• Postado por Tiago

INTERNA-POLÍCIA-CINCO-ABRE--

Traste tentou negar a safadeza, mas na delegacia voltou atrás

A polícia civil de Porto Belo já botou atrás das grades o traste que estuprou uma moça na madrugada de domingo. A coitada foi atacada quando voltava de um bailão com a mãe, no bairro Perequê. O nojento a violentou por quatro horas seguidas, e antes de ir embora deixou um telefone de contato.

Foi através do número de telefone que os homisdalei conseguiram chegar ao safado. Eles descobriram que o cara se chamava José Marciano dos Santos, 27 anos, e tava trampando numa obra perto do shopping Porto das Águas, na SC-421.

Por volta das 9h de ontem, os tiras pintaram no trampo do cara e lascaram o teje preso. O sem-vergonha fez cara de tanso, e jurou de pés juntos que não tinha feito nada de errado, mas na delegacia acabou assumindo a treta. A mãe e a filha, que ficaram cara a cara com o monstro, foram chamadas pra reconhecê-lo, não tiveram dúvidas de que José Marciano era mesmo o estuprador.

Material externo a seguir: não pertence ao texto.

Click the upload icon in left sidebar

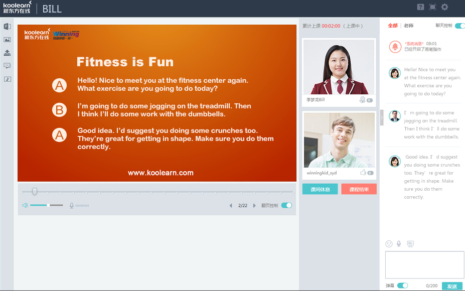7,53
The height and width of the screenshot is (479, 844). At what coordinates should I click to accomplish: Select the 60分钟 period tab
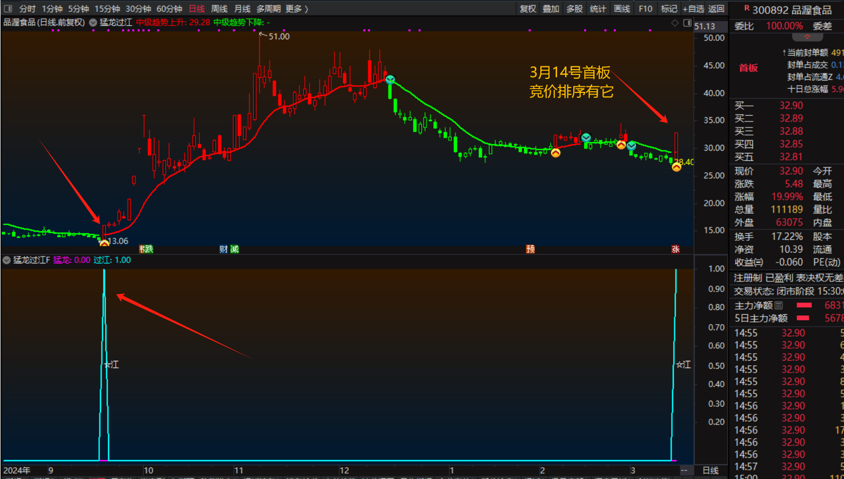click(169, 9)
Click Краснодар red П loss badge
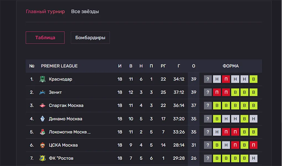282x166 pixels. pyautogui.click(x=226, y=79)
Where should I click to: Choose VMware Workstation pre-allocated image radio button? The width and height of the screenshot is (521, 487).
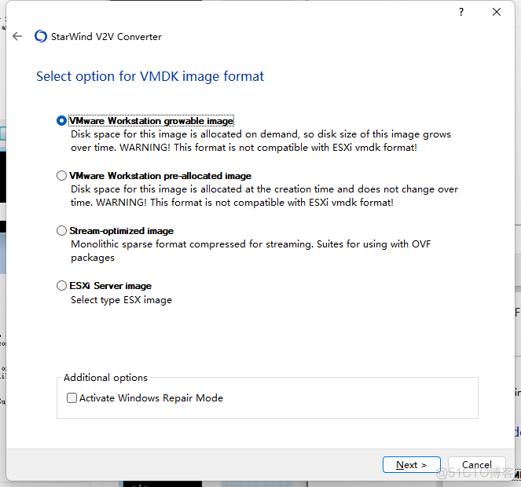point(62,176)
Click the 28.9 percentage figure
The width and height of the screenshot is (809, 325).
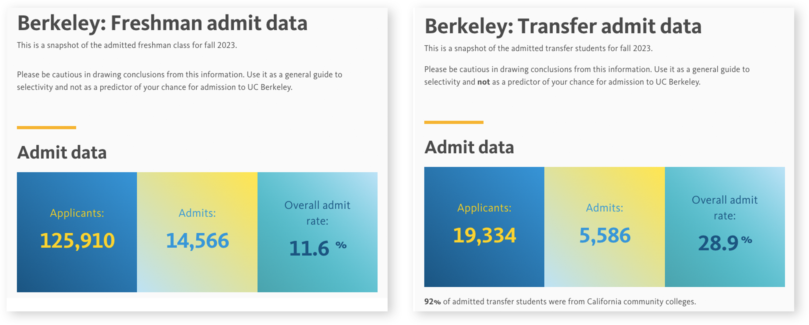click(x=718, y=243)
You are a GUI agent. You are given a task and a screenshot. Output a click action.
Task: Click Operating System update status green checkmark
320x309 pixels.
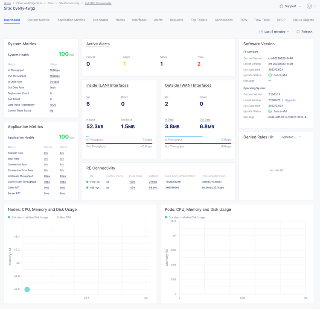[270, 111]
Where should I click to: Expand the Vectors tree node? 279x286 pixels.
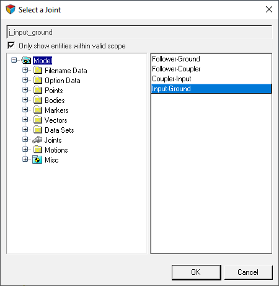click(25, 120)
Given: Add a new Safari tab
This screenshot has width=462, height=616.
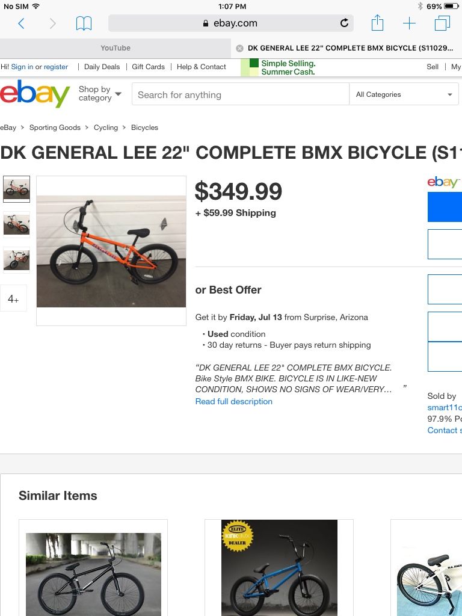Looking at the screenshot, I should tap(409, 23).
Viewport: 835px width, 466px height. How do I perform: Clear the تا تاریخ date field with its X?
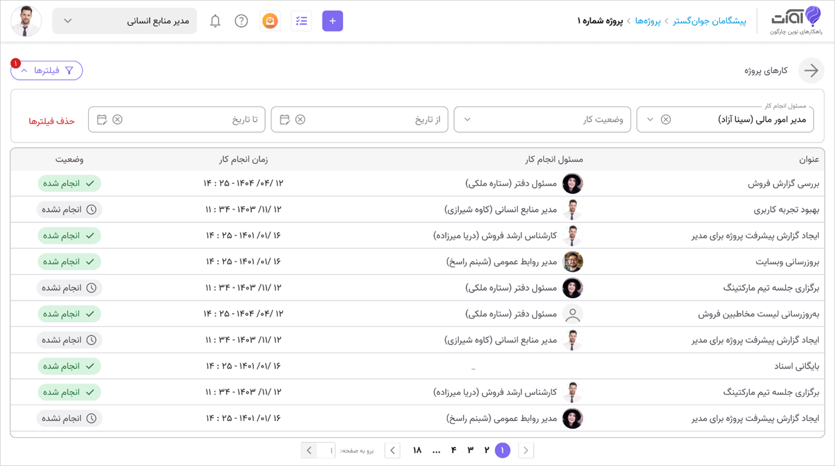[117, 119]
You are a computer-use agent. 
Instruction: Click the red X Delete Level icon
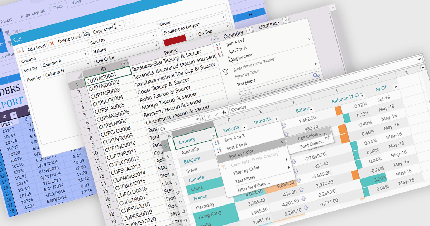click(52, 43)
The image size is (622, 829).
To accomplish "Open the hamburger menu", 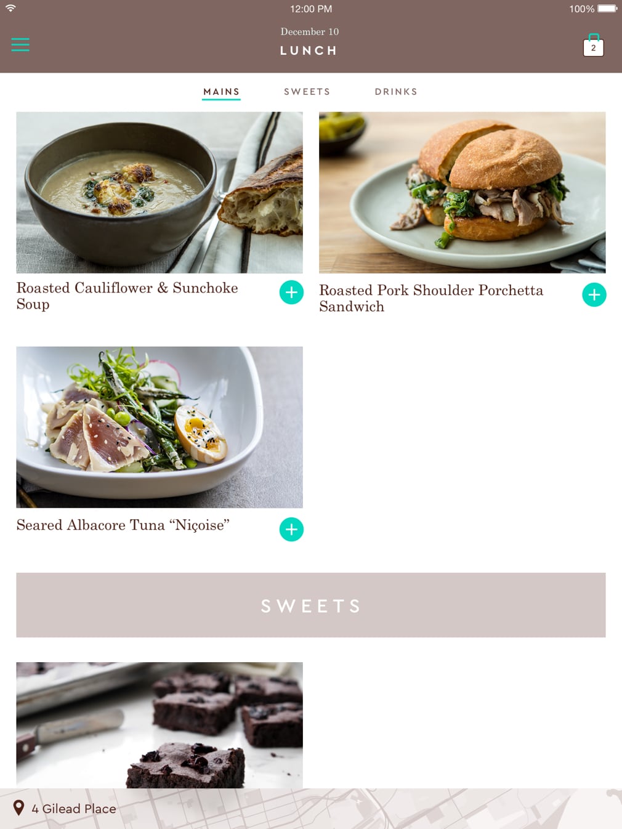I will point(20,44).
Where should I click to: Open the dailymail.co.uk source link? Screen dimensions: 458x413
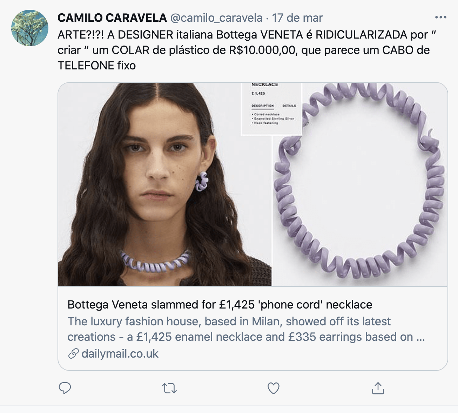120,354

O coisa-ruim ainda tentou justificar sua safadeza aos homis. Ele disse que devem ter colocado alguma droga muito doida nas biritas que bebeu antes de atacar a moça, e garantiu que não sabia o que tava fazendo. Os tiras quiseram saber por que ele resolveu deixar o telefone com a vítima, e ele respondeu que ficou assustado quando sitocou da cagada que tinha aprontado, e imaginou que a pobrezinha pudesse precisar de ajuda.

Pra piorar a situação, o estuprador disse à puliça que é portador do vírus HIV. Assim que se viu livre do nojento, a vítima foi atendida pelos vermelhinhos e levada ao hospital Santa Inês, em Balneário Camboriú, onde recebeu todo tipo de cuidado que é dado às pessoas que sofrem estupro, entre eles um coquetel que evita a contaminação pelo vírus.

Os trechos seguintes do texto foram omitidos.